─── EXCERPTED DATA ───

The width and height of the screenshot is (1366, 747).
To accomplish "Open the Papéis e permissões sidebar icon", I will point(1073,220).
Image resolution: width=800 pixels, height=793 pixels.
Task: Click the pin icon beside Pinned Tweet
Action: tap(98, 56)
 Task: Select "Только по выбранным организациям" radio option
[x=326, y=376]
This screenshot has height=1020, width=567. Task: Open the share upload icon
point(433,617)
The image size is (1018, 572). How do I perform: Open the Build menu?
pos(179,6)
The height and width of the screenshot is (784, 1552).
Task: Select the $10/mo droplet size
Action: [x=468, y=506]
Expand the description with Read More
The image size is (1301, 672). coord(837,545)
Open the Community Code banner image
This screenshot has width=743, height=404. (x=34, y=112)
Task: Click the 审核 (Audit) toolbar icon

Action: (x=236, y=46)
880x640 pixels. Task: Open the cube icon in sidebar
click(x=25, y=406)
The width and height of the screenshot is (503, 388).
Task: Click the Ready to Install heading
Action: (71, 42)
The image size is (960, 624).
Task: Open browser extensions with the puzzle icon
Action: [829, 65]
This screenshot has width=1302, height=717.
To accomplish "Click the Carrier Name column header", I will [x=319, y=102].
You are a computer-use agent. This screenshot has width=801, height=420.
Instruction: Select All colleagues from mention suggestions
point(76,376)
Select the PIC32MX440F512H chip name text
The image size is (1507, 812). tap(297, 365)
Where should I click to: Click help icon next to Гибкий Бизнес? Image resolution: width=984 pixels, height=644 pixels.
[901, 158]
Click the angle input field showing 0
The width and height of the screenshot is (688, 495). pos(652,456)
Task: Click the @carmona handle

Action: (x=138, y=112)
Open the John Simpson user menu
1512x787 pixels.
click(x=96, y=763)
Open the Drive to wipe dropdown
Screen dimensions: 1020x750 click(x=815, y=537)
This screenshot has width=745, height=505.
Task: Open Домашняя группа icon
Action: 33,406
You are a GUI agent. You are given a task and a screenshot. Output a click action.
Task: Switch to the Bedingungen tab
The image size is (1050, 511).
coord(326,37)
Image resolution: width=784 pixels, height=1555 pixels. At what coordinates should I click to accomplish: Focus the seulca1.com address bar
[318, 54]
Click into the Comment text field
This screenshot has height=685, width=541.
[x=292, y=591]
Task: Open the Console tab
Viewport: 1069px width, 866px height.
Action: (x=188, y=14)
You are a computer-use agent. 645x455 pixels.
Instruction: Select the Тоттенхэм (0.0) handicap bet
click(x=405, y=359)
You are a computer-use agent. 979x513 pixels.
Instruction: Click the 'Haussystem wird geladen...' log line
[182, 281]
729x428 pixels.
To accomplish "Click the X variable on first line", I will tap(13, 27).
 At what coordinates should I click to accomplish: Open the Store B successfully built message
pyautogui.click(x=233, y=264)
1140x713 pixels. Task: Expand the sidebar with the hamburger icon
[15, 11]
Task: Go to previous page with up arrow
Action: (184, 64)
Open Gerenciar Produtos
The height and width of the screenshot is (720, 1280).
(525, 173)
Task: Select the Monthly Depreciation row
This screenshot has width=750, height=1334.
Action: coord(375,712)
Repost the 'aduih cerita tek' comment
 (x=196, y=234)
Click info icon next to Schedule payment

───

= EXERCISE =
Reprint the complete listing exactly.

= TASK ANSWER =
The width and height of the screenshot is (1366, 747).
To accomplish "Open the Papéis e permissões sidebar icon", I will point(1073,220).
Image resolution: width=800 pixels, height=793 pixels.
Task: Click the pin icon beside Pinned Tweet
Action: tap(98, 56)
 Task: Select "Только по выбранным организациям" radio option
[x=326, y=376]
This screenshot has height=1020, width=567. Task: Open the share upload icon
point(433,617)
The image size is (1018, 572). How do I perform: Open the Build menu?
pos(179,6)
The height and width of the screenshot is (784, 1552).
Task: Select the $10/mo droplet size
Action: [x=468, y=506]
Expand the description with Read More
The image size is (1301, 672). coord(837,545)
Open the Community Code banner image
This screenshot has width=743, height=404. (x=34, y=112)
Task: Click the 审核 (Audit) toolbar icon

Action: (x=236, y=46)
880x640 pixels. Task: Open the cube icon in sidebar
click(x=25, y=406)
The width and height of the screenshot is (503, 388).
Task: Click the Ready to Install heading
Action: (71, 42)
The image size is (960, 624).
Task: Open browser extensions with the puzzle icon
Action: [829, 65]
This screenshot has width=1302, height=717.
To accomplish "Click the Carrier Name column header", I will [x=319, y=102].
You are a computer-use agent. This screenshot has width=801, height=420.
Instruction: Select All colleagues from mention suggestions
point(76,376)
Select the PIC32MX440F512H chip name text
The image size is (1507, 812). tap(297, 365)
Where should I click to: Click help icon next to Гибкий Бизнес? Image resolution: width=984 pixels, height=644 pixels.
[901, 158]
Click the angle input field showing 0
The width and height of the screenshot is (688, 495). pos(652,456)
Task: Click the @carmona handle

Action: (x=138, y=112)
Open the John Simpson user menu
1512x787 pixels.
click(x=96, y=763)
Open the Drive to wipe dropdown
Screen dimensions: 1020x750 click(x=815, y=537)
This screenshot has width=745, height=505.
Task: Open Домашняя группа icon
Action: 33,406
You are a GUI agent. You are given a task and a screenshot. Output a click action.
Task: Switch to the Bedingungen tab
The image size is (1050, 511).
coord(326,37)
Image resolution: width=784 pixels, height=1555 pixels. At what coordinates should I click to accomplish: Focus the seulca1.com address bar
[318, 54]
Click into the Comment text field
This screenshot has height=685, width=541.
[x=292, y=591]
Task: Open the Console tab
Viewport: 1069px width, 866px height.
Action: (x=188, y=14)
You are a computer-use agent. 645x455 pixels.
Instruction: Select the Тоттенхэм (0.0) handicap bet
click(x=405, y=359)
You are a computer-use agent. 979x513 pixels.
Instruction: Click the 'Haussystem wird geladen...' log line
[182, 281]
729x428 pixels.
To accomplish "Click the X variable on first line", I will tap(13, 27).
 At what coordinates should I click to accomplish: Open the Store B successfully built message
pyautogui.click(x=233, y=264)
1140x713 pixels. Task: Expand the sidebar with the hamburger icon
[15, 11]
Task: Go to previous page with up arrow
Action: (184, 64)
Open Gerenciar Produtos
The height and width of the screenshot is (720, 1280).
(525, 173)
Task: Select the Monthly Depreciation row
This screenshot has width=750, height=1334.
Action: coord(375,712)
Repost the 'aduih cerita tek' comment
 (x=196, y=234)
Click info icon next to Schedule payment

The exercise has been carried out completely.